• **QUÉ HACER**
A – Responde a estas preguntas según el pasaje que sigue, una por línea y con la misma numeración:
(i) ¿Cuál era el título del panfleto?
(ii) ¿En qué año suspendieron provisionalmente a Kapur Singh de su puesto?
(iii) ¿De qué nacionalidad era el justicia mayor del Punjab que llevó la investigación?
B – Indica si cada afirmación coincide con el pasaje que sigue. Contesta sí o no y cita literalmente las palabras que lo deciden.
(i) Kapur Singh sostuvo que había dado recibos a los refugiados.
(ii) La investigación contra Kapur Singh tuvo lugar en 1950.
(iii) La traducción del panfleto era buena.

• **PASAJE**
○ ○ ○
Uno de los panfletos que me dio Gurtej se titulaba

El proceso de un funcionario sij en la India secular. Era una traducción inglesa del relato de Kapur Singh sobre su lucha en busca de justicia tras ser despedido del Servicio del Funcionariado Indio, sobre sus «treinta años de persecución por las autoridades estatales sin ingresos y sin empleo».

Tal como se la presentaba en el panfleto, la historia estaba fragmentada y no era fácil de seguir; además, la traducción era deficiente y el texto, burdamente impreso, estaba lleno de erratas. Pero, al parecer, lo apartaron del servicio acusado de malversación de fondos gubernamentales destinados a los refugiados de Pakistán en la época de la independencia. Fue suspendido provisionalmente de su puesto en 1949, y destituido tras una investigación del departamento realizada por el presidente del Tribunal Supremo del Punjab. La defensa de Kapur Singh consistía en que había entregado el dinero en cuestión a los refugiados, pero que no había considerado «ni posible ni prudente», dadas las circunstancias de la partición, darles recibos a unos refugiados que no podían identificarse y no tenían domicilio. El propio gobierno había ordenado, según decía, que se dejaran a un lado «engorrosas formalidades» tales como los recibos a la hora de tratar con los refugiados.

Uno de los puntos del panfleto era que se le acusó de malversación únicamente porque había protestado contra una orden emitida en 1947 a todos los comisarios del Punjab según la cual «todos los sijs... deberán ser tratados como una tribu de criminales. Se les dispensará un trato severo hasta el punto de matarlos, de modo que despierten a las realidades políticas». El propio señor Nehru había respaldado aquella orden. (El señor Nehru también respaldó una orden de la que se enteró Kapur Singh en 1954, por un comandante sij del ejército, que dictaminaba que los sijs del ejército debían ser «constantemente amenazados, aterrorizados, insultados y sojuzgados».) La mente del señor Nehru había sido contaminada contra Kapur Singh por «hindúes y sijs de maldad compulsiva y mala», que le contaron historias exageradas sobre la línea política de Kapur Singh en favor de los sijs. Como consecuencia, el señor Nehru y el ministro del Interior de su gobierno «estaban al acecho de cualquier oportunidad para liquidarme».

La investigación sobre la acusación de malversación de fondos contra Kapur Singh corrió a cargo del justicia mayor del Punjab, un inglés. Eso ocurrió en 1950, justo tres años después de la independencia. Declaró culpable a Kapur Singh. «Se solicitó al gobierno británico que se le concediera título nobiliario en reconocimiento de sus valiosos servicios al pueblo del Punjab durante el desempeño de su cargo como justicia mayor. Y, efectivamente, la reina le concedió el título. Dedicó la mayor parte del tiempo en que ocupó su cargo a la investigación contra mí.»
○ ○ ○
• **DATOS DISPONIBLES**
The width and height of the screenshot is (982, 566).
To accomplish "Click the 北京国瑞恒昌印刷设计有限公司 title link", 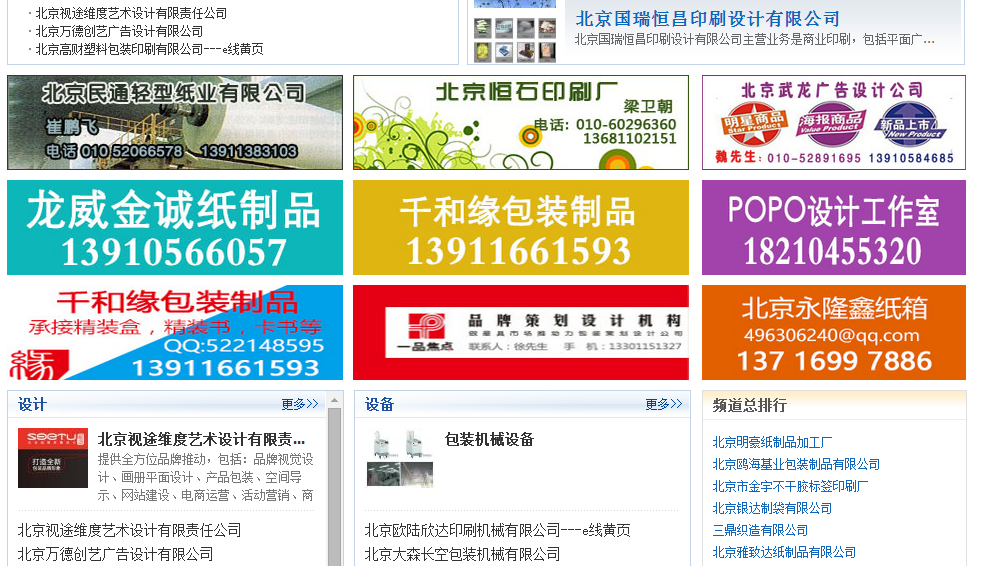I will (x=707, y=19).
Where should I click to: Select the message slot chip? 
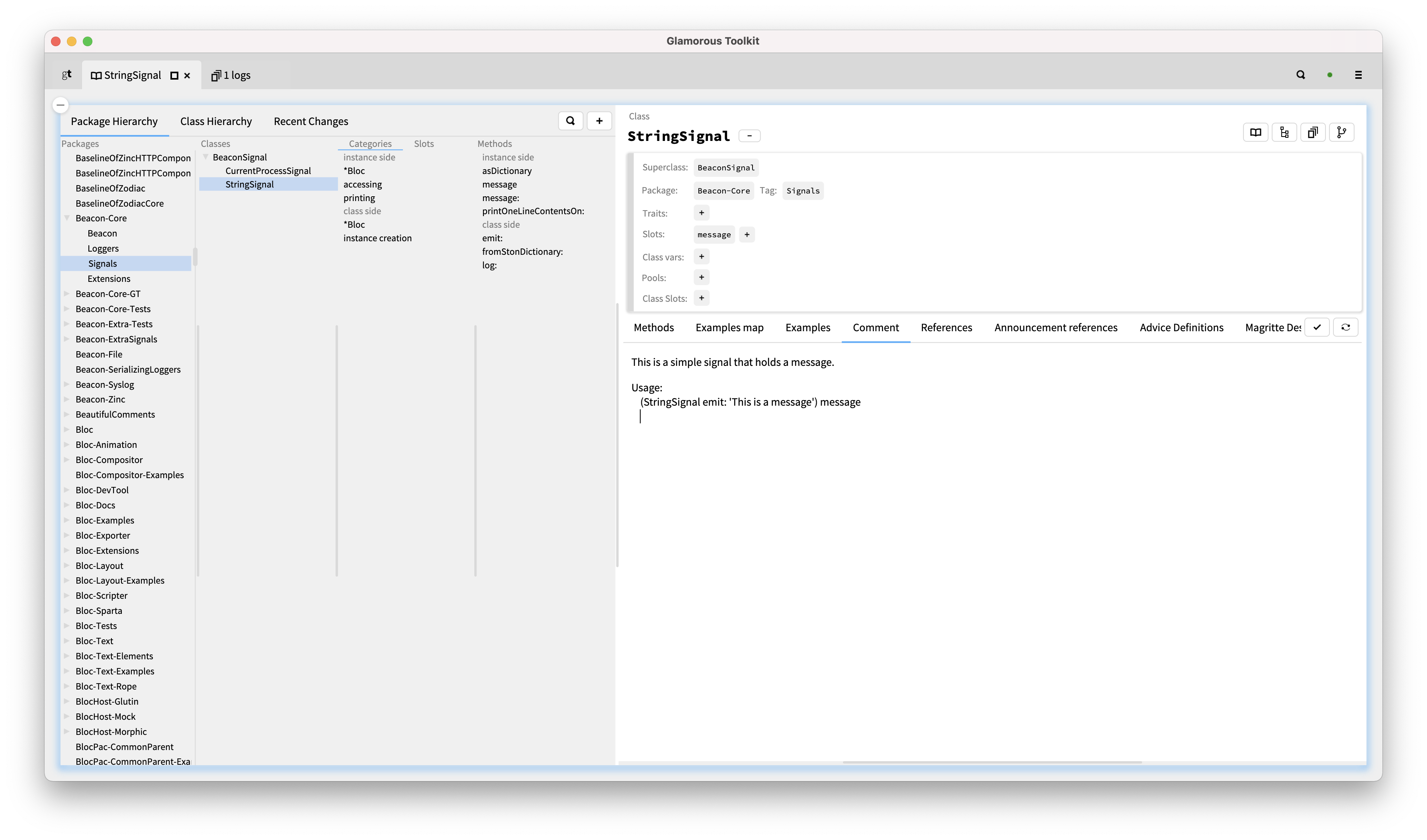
○ ○ ○
• **RESULTADOS EN ORDEN**
A –
(i) El proceso de un funcionario sij en la India secular
(ii) En 1949
(iii) Era inglés

B –
(i) No: «no había considerado «ni posible ni prudente», dadas las circunstancias de la partición, darles recibos a unos refugiados que no podían identificarse y no tenían domicilio»
(ii) Sí: «Eso ocurrió en 1950, justo tres años después de la independencia.»
(iii) No: «la traducción era deficiente»